23. The High Court, after holding as above proceeded further to discuss as to why the bid of EVEY also should have been rejected. The High Court noted EVEY’s contention that Annexure Y submitted along with the technical bid was an incidental document, however, rejected such contention. The High Court while referring to Clause 16 of Schedule I held that once the final date for the submission of the bid expires, there can be no additions/corrections/submissions of documents by the bidders. Clause 16 of Schedule I of the Tender is produced hereinbelow:




Invitation for Proposal



Interested Bidders are advised to study this Tender document carefully before submitting their proposal in response to this Tender document. Submission of a proposal in response to this tender shall be deemed to have been after careful study and examination of this document with full understanding of its terms, conditions and implications. No addition/correction, submission of documents will be allowed after opening of technical bid”

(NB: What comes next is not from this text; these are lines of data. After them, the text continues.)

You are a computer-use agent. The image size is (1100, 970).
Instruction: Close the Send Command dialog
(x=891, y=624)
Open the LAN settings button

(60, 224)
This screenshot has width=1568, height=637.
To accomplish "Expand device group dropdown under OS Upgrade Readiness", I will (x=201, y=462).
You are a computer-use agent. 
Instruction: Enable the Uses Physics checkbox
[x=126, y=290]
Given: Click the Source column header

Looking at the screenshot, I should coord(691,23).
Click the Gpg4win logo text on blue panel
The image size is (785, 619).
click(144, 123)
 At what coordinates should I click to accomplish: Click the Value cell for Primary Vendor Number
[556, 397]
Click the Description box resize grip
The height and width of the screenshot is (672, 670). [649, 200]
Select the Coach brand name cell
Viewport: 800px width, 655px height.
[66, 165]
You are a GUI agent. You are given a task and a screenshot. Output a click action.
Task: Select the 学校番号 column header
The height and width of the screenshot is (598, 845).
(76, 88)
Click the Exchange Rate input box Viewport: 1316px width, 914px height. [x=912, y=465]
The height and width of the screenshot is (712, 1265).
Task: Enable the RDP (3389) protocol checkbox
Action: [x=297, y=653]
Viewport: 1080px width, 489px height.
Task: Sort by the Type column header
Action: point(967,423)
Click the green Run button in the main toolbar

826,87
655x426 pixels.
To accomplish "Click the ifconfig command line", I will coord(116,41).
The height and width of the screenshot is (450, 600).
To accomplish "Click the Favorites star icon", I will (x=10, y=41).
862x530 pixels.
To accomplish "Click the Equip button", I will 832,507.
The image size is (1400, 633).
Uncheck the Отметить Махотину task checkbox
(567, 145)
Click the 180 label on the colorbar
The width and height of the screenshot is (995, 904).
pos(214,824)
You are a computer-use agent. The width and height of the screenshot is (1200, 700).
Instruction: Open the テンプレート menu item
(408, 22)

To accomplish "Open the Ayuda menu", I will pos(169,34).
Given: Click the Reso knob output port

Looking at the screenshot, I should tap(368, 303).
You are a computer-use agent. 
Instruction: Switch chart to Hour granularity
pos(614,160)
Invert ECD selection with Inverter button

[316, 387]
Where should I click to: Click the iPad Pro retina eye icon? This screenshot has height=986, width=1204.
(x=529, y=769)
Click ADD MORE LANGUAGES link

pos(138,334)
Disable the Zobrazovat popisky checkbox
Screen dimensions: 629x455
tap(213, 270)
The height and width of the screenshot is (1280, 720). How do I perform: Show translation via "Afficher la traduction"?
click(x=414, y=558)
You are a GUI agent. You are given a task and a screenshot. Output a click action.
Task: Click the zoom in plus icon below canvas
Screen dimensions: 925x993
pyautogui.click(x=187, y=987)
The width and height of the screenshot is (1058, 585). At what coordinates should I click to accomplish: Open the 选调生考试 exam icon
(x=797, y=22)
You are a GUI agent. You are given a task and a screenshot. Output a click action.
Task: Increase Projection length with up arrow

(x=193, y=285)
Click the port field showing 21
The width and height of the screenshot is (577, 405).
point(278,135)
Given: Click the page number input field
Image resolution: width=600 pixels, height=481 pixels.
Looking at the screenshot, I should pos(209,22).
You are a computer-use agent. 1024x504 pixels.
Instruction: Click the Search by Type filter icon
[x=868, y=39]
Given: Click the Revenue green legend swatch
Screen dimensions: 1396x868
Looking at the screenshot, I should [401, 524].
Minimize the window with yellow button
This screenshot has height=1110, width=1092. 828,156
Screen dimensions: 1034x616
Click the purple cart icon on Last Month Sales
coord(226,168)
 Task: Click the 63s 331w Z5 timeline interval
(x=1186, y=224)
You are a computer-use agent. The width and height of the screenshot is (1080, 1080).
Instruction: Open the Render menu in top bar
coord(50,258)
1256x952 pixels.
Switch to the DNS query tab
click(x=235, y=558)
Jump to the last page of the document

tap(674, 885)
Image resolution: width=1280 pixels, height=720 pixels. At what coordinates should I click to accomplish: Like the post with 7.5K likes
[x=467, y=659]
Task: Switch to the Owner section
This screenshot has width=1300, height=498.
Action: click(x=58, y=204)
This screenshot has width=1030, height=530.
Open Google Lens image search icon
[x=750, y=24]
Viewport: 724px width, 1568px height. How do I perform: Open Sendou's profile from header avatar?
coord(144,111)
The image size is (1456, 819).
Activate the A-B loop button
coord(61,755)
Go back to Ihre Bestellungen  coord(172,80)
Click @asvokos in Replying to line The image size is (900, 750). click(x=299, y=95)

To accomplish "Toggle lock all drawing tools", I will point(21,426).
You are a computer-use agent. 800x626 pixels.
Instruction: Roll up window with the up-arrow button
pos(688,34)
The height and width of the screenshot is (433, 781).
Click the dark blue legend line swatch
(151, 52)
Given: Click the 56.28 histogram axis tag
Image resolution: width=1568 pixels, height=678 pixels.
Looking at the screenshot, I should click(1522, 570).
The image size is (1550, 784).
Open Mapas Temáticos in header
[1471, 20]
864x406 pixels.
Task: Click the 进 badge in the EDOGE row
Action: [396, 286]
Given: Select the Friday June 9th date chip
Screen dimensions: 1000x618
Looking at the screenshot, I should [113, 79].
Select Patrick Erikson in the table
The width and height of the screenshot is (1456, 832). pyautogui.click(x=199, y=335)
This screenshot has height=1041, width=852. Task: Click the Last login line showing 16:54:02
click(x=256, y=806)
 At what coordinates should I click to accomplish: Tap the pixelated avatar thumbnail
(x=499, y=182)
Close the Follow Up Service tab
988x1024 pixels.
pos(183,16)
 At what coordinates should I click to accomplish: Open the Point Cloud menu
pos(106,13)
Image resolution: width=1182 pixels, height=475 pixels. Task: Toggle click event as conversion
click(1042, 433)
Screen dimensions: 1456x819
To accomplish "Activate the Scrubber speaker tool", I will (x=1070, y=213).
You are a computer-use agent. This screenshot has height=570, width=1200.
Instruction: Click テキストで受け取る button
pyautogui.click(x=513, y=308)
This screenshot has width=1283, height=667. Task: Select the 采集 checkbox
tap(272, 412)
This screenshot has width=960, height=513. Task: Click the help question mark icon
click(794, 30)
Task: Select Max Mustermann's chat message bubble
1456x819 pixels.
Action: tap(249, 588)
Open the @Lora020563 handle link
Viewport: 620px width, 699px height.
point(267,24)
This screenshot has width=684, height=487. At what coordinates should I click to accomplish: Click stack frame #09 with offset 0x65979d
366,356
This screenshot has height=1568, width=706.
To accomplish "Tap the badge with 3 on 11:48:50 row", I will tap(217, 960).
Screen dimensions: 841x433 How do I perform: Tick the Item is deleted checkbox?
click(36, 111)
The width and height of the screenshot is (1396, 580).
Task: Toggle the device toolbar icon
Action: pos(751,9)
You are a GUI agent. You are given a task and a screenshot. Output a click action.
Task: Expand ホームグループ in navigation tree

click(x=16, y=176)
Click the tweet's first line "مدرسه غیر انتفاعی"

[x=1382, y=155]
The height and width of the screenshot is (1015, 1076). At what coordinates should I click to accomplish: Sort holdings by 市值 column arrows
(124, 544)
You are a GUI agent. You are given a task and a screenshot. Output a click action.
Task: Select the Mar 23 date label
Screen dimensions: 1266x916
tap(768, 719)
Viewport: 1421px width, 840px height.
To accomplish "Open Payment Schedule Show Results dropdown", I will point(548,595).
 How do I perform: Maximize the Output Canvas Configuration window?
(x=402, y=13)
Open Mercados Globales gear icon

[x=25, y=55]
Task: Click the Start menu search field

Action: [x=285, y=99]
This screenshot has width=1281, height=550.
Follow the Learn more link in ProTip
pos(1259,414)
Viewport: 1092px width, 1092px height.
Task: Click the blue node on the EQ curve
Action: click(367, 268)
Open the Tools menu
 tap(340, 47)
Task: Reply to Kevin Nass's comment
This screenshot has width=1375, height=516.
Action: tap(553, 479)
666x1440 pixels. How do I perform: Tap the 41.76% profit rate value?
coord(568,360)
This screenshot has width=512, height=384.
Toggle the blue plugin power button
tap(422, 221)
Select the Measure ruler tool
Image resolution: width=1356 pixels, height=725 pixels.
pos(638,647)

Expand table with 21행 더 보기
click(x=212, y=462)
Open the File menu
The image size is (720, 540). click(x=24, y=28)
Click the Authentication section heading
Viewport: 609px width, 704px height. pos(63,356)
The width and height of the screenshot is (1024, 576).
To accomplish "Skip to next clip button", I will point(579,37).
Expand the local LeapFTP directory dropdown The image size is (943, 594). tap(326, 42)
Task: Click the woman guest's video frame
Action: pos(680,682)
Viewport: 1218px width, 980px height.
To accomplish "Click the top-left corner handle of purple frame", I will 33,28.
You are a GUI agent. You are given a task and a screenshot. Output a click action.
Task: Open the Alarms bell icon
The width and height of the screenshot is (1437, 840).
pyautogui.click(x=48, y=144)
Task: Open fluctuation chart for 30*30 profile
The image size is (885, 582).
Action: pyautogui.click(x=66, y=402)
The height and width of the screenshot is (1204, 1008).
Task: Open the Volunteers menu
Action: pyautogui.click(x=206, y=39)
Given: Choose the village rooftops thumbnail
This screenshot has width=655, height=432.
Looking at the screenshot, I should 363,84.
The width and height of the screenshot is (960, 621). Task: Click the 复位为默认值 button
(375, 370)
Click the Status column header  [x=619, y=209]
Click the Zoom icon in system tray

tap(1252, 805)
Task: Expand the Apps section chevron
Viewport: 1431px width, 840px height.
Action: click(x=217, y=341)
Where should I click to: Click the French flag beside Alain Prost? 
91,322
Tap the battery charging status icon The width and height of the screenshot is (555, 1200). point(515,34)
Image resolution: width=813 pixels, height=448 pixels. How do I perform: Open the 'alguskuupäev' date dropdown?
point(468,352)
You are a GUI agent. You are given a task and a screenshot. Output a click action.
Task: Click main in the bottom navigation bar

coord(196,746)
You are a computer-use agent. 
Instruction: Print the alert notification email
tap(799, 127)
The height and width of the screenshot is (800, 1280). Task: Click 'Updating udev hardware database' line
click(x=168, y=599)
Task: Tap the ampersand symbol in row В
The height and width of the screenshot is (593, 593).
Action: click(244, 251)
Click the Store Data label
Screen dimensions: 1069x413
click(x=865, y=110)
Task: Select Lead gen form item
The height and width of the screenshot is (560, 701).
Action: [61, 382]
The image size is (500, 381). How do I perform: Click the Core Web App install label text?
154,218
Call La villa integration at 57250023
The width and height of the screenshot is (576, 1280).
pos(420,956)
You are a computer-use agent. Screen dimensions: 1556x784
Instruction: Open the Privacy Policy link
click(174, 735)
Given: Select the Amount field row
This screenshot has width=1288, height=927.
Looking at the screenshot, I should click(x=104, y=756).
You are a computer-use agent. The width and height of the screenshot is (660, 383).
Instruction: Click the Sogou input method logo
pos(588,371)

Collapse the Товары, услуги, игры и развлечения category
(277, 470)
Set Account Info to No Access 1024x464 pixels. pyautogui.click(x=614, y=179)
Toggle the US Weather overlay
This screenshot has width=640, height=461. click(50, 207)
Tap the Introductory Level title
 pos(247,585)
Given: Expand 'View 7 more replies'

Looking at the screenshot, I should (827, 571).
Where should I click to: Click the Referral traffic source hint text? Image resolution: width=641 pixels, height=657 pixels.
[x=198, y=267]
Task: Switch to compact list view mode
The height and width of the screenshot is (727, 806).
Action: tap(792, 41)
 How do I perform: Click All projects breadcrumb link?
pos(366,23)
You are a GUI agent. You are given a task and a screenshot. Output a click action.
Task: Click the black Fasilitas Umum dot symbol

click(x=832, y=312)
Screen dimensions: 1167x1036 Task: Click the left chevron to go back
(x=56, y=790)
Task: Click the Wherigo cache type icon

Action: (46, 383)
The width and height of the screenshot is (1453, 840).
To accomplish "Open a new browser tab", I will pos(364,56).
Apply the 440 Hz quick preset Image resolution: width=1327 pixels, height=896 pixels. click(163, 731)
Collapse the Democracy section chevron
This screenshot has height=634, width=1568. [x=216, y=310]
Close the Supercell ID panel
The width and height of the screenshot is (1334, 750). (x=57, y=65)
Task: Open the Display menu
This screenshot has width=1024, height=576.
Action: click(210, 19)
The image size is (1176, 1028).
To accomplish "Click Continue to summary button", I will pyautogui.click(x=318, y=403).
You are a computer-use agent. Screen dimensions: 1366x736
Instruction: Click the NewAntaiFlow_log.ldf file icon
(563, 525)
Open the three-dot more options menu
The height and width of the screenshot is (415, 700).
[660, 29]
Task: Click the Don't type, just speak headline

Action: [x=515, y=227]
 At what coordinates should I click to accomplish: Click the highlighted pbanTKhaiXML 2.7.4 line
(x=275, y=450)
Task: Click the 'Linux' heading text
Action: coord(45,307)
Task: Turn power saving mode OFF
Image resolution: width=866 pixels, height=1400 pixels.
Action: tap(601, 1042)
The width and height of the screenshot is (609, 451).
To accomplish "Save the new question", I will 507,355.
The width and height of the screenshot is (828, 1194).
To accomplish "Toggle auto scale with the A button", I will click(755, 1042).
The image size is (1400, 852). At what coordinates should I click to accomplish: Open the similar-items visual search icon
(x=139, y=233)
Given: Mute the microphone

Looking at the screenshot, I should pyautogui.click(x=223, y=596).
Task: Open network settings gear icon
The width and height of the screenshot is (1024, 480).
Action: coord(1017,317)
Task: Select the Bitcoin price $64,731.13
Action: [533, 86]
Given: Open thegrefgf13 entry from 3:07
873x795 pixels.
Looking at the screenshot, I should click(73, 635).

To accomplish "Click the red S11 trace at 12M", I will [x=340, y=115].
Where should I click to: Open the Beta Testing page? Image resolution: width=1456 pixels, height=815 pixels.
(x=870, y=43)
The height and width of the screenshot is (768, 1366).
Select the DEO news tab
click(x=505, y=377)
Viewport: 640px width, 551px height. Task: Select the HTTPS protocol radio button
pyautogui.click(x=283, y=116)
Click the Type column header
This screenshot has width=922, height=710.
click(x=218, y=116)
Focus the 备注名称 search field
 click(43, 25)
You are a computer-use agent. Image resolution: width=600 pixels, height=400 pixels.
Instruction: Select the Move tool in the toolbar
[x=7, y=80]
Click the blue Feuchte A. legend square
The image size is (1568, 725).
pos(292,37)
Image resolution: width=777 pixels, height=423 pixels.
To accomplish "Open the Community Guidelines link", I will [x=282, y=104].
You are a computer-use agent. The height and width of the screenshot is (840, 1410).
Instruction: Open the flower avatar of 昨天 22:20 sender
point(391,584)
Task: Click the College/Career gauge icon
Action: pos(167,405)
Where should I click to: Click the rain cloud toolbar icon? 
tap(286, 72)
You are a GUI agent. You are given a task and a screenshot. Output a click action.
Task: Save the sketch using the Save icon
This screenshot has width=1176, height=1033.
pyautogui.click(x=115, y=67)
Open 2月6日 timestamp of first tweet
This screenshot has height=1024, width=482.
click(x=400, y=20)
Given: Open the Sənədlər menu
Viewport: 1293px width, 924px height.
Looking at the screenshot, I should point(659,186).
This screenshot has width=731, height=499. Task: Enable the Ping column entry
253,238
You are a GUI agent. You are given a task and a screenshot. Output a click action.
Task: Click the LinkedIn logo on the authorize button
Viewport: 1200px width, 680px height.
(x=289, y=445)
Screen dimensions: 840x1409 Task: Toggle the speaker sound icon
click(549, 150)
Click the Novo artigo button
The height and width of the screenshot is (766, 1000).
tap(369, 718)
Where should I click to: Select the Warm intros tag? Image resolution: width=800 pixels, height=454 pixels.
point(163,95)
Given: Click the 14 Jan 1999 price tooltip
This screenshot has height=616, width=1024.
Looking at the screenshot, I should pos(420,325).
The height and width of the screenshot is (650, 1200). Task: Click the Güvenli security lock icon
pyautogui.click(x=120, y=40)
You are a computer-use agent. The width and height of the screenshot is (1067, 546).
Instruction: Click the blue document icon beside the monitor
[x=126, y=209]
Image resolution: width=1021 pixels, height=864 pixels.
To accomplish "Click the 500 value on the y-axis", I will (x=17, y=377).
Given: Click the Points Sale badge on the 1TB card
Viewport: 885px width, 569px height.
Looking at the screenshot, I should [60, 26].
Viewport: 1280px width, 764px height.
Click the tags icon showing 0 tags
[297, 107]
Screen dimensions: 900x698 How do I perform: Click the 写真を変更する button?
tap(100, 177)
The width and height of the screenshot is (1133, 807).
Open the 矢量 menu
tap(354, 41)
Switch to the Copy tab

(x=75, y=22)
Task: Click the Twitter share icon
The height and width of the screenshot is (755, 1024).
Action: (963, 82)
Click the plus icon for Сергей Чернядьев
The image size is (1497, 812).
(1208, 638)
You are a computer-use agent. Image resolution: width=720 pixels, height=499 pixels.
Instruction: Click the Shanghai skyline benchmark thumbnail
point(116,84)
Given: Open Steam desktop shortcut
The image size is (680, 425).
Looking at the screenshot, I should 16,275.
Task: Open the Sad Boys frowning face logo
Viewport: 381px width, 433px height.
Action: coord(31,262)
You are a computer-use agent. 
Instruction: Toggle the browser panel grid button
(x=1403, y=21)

24. The High Court as a result, held that the email dated 06.05.2022 ought not to have been entertained, and the technical bid evaluation, which was released on the same day did not depict fairness in the actions of BEST. The High Court in paragraphs 20 – 22 respectively held as under:


20. It has been contended by Respondent No. 1 that letter issued by Respondent No. 2 on 6th morning did not influence the decision to hold the bid of Respondent No. 2 responsive in the afternoon of 6th May 2022. The same is not borne-out from the facts and circumstances of the case. Clause-16, as stated above specifically and categorically prohibits additions/corrections/submission of documents after opening of technical bid. Technical bids have been opened on 4th May 2022. Thereafter no such letter could have been entertained. The proximity of the time i.e. 6th May at 11.35 am. the letter issued by Respondent No. 2 along with the modified Annexure-Y and after two hours, the bid of Respondent No. 2 held responsive, does not support the contention of Respondent No. 1 that the said revised Annexure-Y and the letter written on 6th May morning did not weigh in holding Respondent No. 2’s bid responsive. First of all, accepting the letter from Respondent No. 2 by Respondent No. 1 on 6 May morning itself was against the specific terms of the tender (clause 16). It is further the case of Respondent No. 1 that on 6th morning revised Annexure-Y forwarded by Respondent No. 2 was sou motu and not at the instance of Respondent No. 1, may not be relevant here. The fact remains that Respondent No. 2 was allowed to submit the letter and revised Annexure-Y after two days of the opening of technical bids. It is also the fact that on 28th April Respondent No. 2 had submitted the bid and on 2nd May it had submitted the revised bid, however, with the same Annexure-Y clearly stating that it would require opportunity charging tune of one hour. The same would not be in tune with the tender conditions.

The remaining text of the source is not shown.